Una nueva encuesta coloca al presidente con 45 % frente a 44 % de Bolsonaro en segunda vuelta; seguridad, economía y la relación con Estados Unidos pueden decidir una elección abierta
Brasilia. Brasil entra en la recta final de sus elecciones presidenciales con una carrera que prácticamente no podría estar más cerrada.
Una encuesta divulgada este jueves coloca al presidente Luiz Inácio Lula da Silva con 45 % de intención de voto frente a 44 % de Flávio Bolsonaro en una eventual segunda vuelta.
Es un empate técnico.
Otros sondeos recientes muestran pequeñas diferencias entre ambos, pero coinciden en algo: ninguno ha conseguido despegar y la elección permanece abierta.
La disputa enfrenta dos proyectos políticos casi opuestos.
Lula busca un cuarto mandato defendiendo un Estado con fuerte inversión social, mayor protagonismo internacional de Brasil y una política exterior orientada hacia los BRICS y el llamado Sur Global.
Bolsonaro propone reducir el gasto público, eliminar al menos diez ministerios, retomar privatizaciones y estrechar considerablemente la relación con Estados Unidos.
Pero la seguridad pública puede terminar siendo el asunto que decida la elección.
Por primera vez en las mediciones recientes, los brasileños la colocan por encima de la corrupción entre los principales problemas del país.
Bolsonaro propone declarar al Primer Comando de la Capital y al Comando Vermelho organizaciones narcoterroristas, reducir de 18 a 16 años la edad de responsabilidad penal, construir cinco cárceles de máxima seguridad e involucrar directamente a las Fuerzas Armadas en la lucha contra el narcotráfico.
Lula plantea otra receta: crear un Ministerio de Seguridad Pública, fortalecer la coordinación con los estados y concentrar mayores recursos en inteligencia y prevención.
Estados Unidos también se metió en la campaña.
La cercanía de Flávio Bolsonaro con Donald Trump le garantiza apoyo entre sectores conservadores, pero permite a Lula presentarse como defensor de la soberanía brasileña frente a las presiones de Washington.
Ese argumento ha funcionado.
El problema para Lula está en crecer más allá de su base tradicional.

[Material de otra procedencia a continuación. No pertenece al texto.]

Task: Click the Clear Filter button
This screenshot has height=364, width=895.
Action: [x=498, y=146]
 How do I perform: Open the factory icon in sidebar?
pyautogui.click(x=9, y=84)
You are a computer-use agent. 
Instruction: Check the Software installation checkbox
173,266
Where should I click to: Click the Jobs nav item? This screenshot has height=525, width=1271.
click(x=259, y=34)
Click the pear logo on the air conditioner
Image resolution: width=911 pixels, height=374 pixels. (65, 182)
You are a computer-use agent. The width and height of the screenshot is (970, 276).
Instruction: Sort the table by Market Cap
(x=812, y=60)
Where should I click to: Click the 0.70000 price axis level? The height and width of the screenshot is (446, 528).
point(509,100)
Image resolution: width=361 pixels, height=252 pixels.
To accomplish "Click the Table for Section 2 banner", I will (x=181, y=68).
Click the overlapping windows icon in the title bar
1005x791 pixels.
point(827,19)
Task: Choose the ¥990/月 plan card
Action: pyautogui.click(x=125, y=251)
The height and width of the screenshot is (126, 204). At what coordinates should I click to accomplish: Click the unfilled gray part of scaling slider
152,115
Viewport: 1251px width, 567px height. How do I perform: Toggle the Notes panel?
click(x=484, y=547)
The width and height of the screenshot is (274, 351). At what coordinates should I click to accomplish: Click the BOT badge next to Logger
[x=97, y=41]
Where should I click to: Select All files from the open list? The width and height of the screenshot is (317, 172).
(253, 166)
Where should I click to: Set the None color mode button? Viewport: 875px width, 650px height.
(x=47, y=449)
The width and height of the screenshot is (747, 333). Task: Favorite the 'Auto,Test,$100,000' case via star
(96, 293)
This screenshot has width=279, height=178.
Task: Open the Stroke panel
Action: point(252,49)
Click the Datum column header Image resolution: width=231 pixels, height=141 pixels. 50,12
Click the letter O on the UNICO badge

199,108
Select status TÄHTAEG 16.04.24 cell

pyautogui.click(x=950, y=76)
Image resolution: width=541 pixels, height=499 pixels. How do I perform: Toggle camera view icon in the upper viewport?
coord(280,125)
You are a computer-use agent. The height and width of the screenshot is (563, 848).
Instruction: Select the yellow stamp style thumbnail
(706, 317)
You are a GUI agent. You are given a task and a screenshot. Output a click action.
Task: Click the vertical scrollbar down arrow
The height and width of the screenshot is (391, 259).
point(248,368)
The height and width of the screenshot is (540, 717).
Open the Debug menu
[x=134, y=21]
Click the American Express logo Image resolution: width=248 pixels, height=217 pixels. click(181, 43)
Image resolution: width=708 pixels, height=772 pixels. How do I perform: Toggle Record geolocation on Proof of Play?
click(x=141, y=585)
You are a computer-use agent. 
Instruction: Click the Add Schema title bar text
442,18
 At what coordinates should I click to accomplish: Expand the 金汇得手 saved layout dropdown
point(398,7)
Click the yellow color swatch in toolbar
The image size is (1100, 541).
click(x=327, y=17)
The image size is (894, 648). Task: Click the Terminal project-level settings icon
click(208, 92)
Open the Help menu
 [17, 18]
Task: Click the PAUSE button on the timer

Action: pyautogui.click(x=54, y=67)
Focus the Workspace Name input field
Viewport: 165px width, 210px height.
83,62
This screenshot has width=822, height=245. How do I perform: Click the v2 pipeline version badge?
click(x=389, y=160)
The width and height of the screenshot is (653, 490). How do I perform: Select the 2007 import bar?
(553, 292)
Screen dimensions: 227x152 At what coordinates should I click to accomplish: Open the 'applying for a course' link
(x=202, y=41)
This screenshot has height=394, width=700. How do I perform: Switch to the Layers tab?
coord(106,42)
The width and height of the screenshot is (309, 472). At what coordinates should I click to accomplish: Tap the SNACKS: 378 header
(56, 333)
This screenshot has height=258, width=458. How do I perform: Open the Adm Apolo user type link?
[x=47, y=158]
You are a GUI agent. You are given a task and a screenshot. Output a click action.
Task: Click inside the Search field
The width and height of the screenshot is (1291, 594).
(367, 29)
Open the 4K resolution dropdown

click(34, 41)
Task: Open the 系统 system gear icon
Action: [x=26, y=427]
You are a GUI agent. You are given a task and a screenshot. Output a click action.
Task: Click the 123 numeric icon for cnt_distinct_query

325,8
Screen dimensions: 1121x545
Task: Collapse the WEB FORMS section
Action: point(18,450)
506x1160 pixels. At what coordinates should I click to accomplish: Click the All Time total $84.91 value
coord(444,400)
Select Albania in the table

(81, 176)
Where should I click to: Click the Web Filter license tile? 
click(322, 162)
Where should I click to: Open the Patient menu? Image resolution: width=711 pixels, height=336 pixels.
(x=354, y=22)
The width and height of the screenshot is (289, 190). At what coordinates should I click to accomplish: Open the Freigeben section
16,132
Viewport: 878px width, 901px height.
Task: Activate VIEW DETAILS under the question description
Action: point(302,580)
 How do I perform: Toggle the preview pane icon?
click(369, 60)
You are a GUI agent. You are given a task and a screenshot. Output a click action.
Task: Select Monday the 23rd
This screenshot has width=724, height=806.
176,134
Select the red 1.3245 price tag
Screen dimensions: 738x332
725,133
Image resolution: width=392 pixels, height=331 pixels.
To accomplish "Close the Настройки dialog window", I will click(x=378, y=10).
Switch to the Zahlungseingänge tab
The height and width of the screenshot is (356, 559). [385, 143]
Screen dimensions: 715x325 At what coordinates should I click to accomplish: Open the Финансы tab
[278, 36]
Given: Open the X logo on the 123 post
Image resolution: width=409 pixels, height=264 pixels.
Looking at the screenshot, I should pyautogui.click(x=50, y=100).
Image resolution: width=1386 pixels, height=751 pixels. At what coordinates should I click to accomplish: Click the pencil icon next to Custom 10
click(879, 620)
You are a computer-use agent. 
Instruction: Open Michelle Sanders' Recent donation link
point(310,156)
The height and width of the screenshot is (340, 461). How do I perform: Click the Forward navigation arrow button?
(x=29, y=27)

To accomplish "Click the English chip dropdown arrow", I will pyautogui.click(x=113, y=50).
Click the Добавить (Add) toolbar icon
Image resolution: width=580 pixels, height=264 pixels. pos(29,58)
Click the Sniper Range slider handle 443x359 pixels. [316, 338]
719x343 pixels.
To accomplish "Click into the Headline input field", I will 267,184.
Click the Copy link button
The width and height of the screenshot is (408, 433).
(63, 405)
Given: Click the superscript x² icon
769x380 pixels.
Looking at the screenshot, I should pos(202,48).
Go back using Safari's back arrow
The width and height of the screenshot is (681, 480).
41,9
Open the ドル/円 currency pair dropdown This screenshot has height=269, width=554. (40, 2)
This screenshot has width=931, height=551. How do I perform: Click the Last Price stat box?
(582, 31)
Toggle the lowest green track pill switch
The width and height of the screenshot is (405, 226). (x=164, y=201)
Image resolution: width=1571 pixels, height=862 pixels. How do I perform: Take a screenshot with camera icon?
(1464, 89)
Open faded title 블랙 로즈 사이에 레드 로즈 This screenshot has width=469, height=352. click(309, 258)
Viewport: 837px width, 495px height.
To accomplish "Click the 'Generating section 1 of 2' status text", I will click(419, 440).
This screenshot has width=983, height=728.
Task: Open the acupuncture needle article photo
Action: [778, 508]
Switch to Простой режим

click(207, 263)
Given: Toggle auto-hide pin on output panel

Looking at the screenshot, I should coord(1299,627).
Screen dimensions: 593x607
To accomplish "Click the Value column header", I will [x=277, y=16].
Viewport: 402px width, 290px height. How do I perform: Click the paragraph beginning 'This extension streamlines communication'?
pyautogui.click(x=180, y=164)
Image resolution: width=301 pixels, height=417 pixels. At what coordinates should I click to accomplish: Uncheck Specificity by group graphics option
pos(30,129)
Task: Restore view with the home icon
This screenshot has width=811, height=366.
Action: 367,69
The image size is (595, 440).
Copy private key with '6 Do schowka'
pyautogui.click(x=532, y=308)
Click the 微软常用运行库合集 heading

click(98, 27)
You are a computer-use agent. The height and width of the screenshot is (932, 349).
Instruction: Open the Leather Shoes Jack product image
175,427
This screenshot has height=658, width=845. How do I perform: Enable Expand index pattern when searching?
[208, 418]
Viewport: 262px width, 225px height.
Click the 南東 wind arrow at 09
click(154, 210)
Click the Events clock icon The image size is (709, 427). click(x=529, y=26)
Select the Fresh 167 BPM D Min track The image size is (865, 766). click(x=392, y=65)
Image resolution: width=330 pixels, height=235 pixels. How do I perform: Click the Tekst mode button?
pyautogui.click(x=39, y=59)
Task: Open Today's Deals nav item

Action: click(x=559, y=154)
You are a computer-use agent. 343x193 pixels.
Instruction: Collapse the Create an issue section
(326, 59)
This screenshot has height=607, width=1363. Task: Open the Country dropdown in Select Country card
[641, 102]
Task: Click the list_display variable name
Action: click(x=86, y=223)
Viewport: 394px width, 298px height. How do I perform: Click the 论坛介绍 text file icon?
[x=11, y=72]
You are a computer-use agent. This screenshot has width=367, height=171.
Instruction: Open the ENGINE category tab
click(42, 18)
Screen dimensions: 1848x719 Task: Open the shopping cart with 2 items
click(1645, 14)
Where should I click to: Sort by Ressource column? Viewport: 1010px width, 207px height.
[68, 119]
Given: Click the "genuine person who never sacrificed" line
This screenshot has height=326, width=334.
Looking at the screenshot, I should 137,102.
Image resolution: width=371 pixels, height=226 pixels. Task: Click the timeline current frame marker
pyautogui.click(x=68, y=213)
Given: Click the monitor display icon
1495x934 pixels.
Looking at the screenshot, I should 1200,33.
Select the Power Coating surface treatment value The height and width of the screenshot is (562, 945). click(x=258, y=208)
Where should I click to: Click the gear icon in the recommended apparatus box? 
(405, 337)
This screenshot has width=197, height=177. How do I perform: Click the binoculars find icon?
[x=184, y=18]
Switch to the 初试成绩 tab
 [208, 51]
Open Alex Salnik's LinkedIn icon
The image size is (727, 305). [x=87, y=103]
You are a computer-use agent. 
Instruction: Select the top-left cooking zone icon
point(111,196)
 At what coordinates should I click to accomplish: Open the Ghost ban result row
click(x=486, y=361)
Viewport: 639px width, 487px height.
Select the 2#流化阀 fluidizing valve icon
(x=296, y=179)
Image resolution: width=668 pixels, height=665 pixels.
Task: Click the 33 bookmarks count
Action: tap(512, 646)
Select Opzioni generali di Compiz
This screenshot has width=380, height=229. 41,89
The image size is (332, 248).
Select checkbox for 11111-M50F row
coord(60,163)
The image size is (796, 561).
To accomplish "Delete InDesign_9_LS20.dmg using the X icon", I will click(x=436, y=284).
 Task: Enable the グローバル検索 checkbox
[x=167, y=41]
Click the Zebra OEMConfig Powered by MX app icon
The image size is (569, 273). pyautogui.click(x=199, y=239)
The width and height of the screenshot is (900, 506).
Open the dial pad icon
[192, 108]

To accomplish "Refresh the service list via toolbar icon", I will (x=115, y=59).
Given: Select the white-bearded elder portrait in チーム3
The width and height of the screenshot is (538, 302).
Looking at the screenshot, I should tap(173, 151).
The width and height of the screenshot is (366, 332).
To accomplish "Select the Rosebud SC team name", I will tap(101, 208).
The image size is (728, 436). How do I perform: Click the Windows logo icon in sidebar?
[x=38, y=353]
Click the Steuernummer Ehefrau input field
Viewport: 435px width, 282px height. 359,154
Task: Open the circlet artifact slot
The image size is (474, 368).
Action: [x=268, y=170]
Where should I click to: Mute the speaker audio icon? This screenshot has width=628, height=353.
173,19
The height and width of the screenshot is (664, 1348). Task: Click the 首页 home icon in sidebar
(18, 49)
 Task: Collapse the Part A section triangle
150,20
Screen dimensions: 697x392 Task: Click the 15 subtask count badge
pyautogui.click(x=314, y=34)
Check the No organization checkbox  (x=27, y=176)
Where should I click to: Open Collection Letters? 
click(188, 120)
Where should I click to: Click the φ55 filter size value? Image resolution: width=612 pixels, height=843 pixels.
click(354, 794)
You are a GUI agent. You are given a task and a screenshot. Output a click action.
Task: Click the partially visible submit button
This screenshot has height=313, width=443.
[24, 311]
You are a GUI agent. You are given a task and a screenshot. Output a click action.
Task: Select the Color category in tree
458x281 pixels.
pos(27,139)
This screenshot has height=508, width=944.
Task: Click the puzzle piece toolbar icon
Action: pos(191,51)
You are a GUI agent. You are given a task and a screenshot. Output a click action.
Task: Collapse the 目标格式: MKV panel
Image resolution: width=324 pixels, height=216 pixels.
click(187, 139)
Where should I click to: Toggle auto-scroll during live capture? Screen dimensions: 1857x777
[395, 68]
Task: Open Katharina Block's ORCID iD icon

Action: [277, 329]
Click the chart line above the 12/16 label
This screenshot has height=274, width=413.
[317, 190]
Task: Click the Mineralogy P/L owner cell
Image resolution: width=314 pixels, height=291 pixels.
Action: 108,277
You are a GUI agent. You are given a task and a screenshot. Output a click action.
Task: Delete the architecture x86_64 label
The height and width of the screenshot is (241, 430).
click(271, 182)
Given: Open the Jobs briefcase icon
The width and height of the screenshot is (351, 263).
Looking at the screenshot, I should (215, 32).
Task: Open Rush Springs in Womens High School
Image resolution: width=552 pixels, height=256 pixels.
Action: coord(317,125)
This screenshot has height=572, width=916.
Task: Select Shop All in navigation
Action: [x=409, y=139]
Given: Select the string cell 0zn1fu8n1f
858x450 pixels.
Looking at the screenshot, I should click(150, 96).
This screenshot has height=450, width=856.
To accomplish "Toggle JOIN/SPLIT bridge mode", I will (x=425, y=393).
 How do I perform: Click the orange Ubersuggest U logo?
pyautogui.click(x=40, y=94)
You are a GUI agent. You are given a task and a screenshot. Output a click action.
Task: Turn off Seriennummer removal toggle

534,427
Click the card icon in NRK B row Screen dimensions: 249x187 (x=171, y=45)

Su apoyo continúa siendo fuerte entre trabajadores, sectores de menores ingresos y votantes históricamente vinculados al Partido de los Trabajadores, pero su rechazo también es elevado.
Flávio tiene un problema parecido.
Carga con el apellido, la polarización y parte del rechazo acumulado por su padre.
Faltan pocas semanas.
Lula tiene 45 %.
Bolsonaro, 44 %.
Brasil no está decidiendo simplemente quién será presidente.
Está partido prácticamente por la mitad.